Investigators from McGill University have discovered a new link connecting immune cells and the development of gastric tumors in those with Peutz-Jeghers Syndrome (PJS), a hereditary cancer syndrome characterized by the development of gastrointestinal (GI) polyps.
Specifically, the team found that abnormal inflammation elicited by the immune system could lead to cancer progression in patients with PJS. With the newfound data, investigators deduced that targeting deregulated inflammation could be possible therapeutic approaches.
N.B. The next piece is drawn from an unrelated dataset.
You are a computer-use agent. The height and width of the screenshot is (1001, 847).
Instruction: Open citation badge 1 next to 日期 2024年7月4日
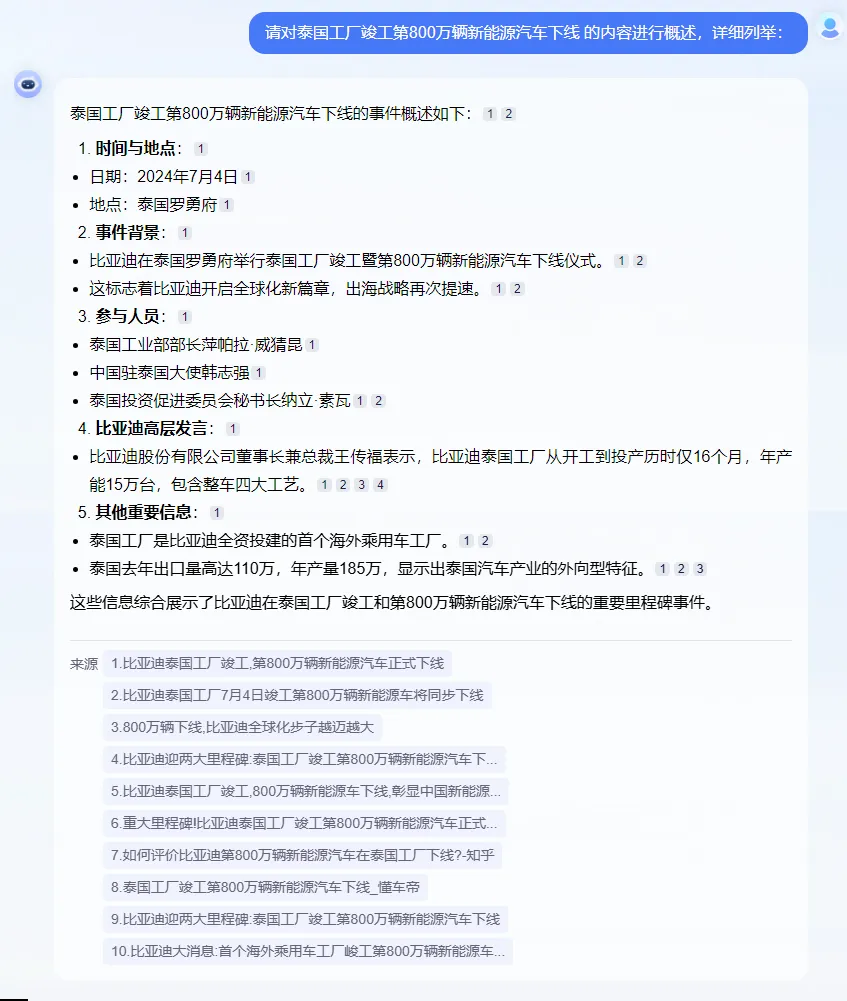coord(248,177)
“Basically, our work changes the way we have been thinking about this disease, with our focus now on understanding how the immune system contributes to polyp development,” said Russell Jones,
BSc, Goodman Cancer Research Centre, Department of Physiology, McGill, in a recent statement
. “We hope that our discovery will lead to new treatments for PJS patients and others with gastrointestinal cancers. We’re pretty excited about it.”
Previous research has found that mutations in the tumor suppressor gene STK11—
which encodes liver kinase B1 (LKB1)—were found to cause benign polyps in the gut and a higher risk of several cancers in patients with PJS. In fact, patients with PJS above the age of 65 are estimated to have a 90% chance of developing cancer of the pancreas, stomach, ovaries, cervix, colon, or breast. “LKB1's role in this disease is thought to be related to its tumor suppressor function,” study authors write.
As such, investigators have long-focused their efforts on understanding the role of the STK11
gene in the epithelial cells of the gastrointestinal (GI) tract, where polyps—and tumors—typically form.
However, upon an accidental observance made by Julianna Blagih, PhD, that mice with disruption solely in the STK11
gene in T cells developed gastrointestinal tumors comparative to those found in individuals with PJS in the Jones Lab, Dr. Blagih and Dr. Jones redirected their attention from the STK11
gene to immune cells and their potential contribution to the development of PJS.
The team found that GI polyposis is promoted by heterozygous deletion of Stk11
in T cells in mice (LThet
mice). “Polyps from LThet
mice, and human PJS patients display hallmarks of chronic inflammation, marked by inflammatory immune-cell infiltration, signal transducer and activator of transcription 3 (STAT3) activation, and increased expression of inflammatory factors associated with cancer progression [interleukin 6 (IL-6), IL-11, and CXCL2],” the authors write. Simply, polyps from the LThet
mice and PJS patients contained telltale signs of inflammation.
Additionally, since reduced polyp growth in Stk11+/−
animals occurred when T cells, IL-6, or STAT3 signaling were targeted, LKB1-mediated inflammation was identified as a tissue-extrinsic regulator of intestinal polyposis in PJS, according to the authors; this suggests that targeting deregulated inflammation in PJS could be a potential therapeutic approach for the disease.
“This is a great example of how a random discovery in fundamental science in the lab can lead to new ideas about how diseases are caused, and potentially also to new treatments,” added Dr. Jones, corresponding author of the study and associate professor in the department of Physiology and the Goodman Cancer Research Centre at McGill. “When we investigated further, we confirmed that these were not simply random results and that the mice with T cells with these mutations developed inflammation in their gastrointestinal tract and polyps similar to those in PJS patients.”
Looking forward, the Jones Lab team plans to continue working with preclinical mouse models and collaborate with colleagues at the McGill University Health Centre (MUHC) to further study the role of inflammation in PJS.